1st Amendment.
Congress shall make no law respecting an establishment of religion, or prohibiting the free exercise thereof; or abridging the freedom of speech, or of the press; or the right of the people peaceably to assemble, and to petition the Government for a redress of grievances.
Stop the Presses: Lincoln Suppresses Journalism
Pending more information and suffering from insomnia. Looks like the Lincoln Administration in the Crisis of war took a strict view of that military necessary trumped freedom of the press. Pending SCOTUS ordering a President to Stop, there is no overt prohibition of shutting down the press in wartime in 1860.
In the wake of this tightened oversight, some Democratic war opponents tried arguing that constitutional guarantees of free speech and free press must remain absolute no matter what the danger of an armed revolt. Even Lincoln’s friend Edward Baker, in one of his final speeches in the U.S. Senate before accepting his fateful military commission, insisted that neither the eradication of slavery nor the preservation of the Union justified threats to “the liberty of the press.” Critics pointed out that the First Amendment unequivocally guaranteed: “Congress shall make no law…abridging the freedom of speech, or of the press.” And Congress never did. This did not inhibit the administration from determining that in an unprecedented case of rebellion, and under the powers the president had claimed in order to crush it, military necessity superseded constitutional protection, and contingency trumped the organic assurances of freedom of expression within the Bill of Rights.

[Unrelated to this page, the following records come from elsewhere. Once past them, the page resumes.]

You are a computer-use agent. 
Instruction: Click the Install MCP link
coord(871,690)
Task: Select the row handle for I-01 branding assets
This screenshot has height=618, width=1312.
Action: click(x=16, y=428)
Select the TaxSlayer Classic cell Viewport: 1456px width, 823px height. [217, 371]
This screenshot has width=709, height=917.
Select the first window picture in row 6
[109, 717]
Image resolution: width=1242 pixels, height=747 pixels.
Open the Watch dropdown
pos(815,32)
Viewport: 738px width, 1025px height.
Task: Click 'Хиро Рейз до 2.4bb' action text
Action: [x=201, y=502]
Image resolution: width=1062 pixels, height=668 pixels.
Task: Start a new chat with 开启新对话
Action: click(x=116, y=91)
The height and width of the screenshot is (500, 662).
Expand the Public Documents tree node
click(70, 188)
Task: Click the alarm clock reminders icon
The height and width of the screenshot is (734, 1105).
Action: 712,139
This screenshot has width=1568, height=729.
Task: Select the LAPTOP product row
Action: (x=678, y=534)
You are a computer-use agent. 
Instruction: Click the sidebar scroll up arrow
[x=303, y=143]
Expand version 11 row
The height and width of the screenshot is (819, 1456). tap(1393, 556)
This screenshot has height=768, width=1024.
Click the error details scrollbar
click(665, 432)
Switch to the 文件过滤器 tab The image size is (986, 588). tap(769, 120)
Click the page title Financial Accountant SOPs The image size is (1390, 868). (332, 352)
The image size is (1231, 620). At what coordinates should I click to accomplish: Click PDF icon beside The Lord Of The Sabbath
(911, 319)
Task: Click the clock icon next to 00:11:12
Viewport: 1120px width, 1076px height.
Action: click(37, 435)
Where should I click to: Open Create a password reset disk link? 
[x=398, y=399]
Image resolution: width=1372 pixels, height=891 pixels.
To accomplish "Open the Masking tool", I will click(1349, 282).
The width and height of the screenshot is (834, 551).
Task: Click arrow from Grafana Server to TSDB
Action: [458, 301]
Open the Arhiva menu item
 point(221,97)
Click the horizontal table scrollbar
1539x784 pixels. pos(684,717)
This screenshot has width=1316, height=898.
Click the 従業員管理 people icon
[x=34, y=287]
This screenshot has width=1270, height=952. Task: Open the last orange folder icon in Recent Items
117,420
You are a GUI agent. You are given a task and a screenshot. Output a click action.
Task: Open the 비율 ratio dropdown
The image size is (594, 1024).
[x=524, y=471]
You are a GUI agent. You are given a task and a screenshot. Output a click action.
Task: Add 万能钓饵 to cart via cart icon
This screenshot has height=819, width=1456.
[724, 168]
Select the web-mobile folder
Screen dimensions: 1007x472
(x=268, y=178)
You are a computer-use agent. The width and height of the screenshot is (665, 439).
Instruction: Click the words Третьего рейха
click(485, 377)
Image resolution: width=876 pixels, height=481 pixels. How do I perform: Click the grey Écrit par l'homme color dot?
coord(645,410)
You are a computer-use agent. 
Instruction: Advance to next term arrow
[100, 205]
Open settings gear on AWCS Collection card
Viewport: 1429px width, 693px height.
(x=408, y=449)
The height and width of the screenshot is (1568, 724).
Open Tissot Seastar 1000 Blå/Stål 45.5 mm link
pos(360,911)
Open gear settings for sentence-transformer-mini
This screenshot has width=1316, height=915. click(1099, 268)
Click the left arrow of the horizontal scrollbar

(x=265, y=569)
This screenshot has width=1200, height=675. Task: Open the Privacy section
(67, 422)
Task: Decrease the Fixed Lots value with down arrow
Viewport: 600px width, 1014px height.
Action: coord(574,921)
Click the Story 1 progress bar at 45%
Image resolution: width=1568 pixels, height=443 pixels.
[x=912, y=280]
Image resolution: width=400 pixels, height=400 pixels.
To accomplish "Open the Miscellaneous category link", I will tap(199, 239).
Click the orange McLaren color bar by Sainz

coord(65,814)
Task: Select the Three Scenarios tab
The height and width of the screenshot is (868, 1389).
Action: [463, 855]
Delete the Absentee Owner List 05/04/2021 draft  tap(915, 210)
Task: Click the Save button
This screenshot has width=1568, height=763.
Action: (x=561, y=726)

We have different suppressions. Some were for military secrets, some suppressed pro-secession sentiment from being published.
Based on this argument, the administration began conducting—or, when it occurred spontaneously, tolerating—repressive actions against opposition newspapers. At their most unobjectionable level, the safeguards were initially meant to keep secret military information off the telegraph wires and out of the press. But in other early cases censors also prevented the publication of prosecession sentiments that might encourage border states out of the Union. In an anonymous dispatch for the New York Examiner, presidential clerk William Stoddard probably spoke for the White House in complaining that, cut off from their usual sources, “the legion of daily newspaper reporters” roamed “the streets and camps…pouncing, with hawk-like avidity, upon every poor little stray item which, in their palmier days, they would have scorned to notice.” And some of those “items,” the administration believed, should remain secret.
No written trail of Lincoln's suppression of the press exists, however, Lincoln did not muzzle those who did.
Eventually the military and the government began punishing editorial opposition to the war itself. Authorities banned pro-peace newspapers from the U.S. mails, shut down newspaper offices and confiscated printing materials. They intimidated, and sometimes imprisoned, re – porters, editors and publishers who sympathized with the South or objected to an armed struggle to restore the Union. For the first year of the war, Lincoln left no trail of documents attesting to any personal conviction that dissenting newspapers ought to be muzzled. But neither did he say anything to control or contradict such efforts when they were undertaken, however haphazardly, by his Cabinet officers or military commanders. Lincoln did not initiate press suppression, and remained ambivalent about its execution, but seldom intervened to prevent it.
No numbers yet, the 300 number show up in lots of spots, but no references.